» Record set:
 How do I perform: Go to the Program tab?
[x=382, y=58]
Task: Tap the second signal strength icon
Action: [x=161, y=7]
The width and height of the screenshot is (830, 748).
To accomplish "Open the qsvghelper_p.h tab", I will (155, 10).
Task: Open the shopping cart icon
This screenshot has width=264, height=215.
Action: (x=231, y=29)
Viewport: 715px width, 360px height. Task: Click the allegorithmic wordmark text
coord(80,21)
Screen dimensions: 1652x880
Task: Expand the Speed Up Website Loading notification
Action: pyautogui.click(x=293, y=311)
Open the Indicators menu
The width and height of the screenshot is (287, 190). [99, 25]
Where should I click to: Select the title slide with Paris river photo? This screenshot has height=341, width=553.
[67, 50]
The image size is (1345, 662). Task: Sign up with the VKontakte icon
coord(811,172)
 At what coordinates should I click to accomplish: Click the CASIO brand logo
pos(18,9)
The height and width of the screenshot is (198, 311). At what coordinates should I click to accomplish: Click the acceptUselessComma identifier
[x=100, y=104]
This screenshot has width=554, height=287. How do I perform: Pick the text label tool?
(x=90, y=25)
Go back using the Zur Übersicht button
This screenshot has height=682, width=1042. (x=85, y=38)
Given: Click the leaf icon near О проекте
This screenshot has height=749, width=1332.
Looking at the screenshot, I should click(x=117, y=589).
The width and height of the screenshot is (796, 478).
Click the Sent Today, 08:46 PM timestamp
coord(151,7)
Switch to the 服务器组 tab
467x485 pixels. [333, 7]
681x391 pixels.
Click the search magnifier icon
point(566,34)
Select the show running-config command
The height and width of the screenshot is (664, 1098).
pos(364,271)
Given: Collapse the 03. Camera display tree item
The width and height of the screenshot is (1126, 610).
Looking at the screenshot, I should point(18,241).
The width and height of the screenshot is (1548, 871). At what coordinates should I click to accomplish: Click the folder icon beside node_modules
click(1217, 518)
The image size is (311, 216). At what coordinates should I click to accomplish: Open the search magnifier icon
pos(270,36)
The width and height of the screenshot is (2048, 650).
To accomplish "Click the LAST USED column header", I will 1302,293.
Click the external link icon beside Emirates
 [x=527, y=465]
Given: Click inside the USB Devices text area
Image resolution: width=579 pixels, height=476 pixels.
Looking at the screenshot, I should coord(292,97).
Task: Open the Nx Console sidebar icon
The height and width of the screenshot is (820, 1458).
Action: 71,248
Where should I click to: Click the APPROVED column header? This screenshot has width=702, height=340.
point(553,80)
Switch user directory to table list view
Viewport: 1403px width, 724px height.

» Goal:
Find each line in the entries above that contains the string "pixels" and copy those lines. Match case exactly.

» Solution to the exercise:
467x485 pixels. [333, 7]
681x391 pixels.
Image resolution: width=579 pixels, height=476 pixels.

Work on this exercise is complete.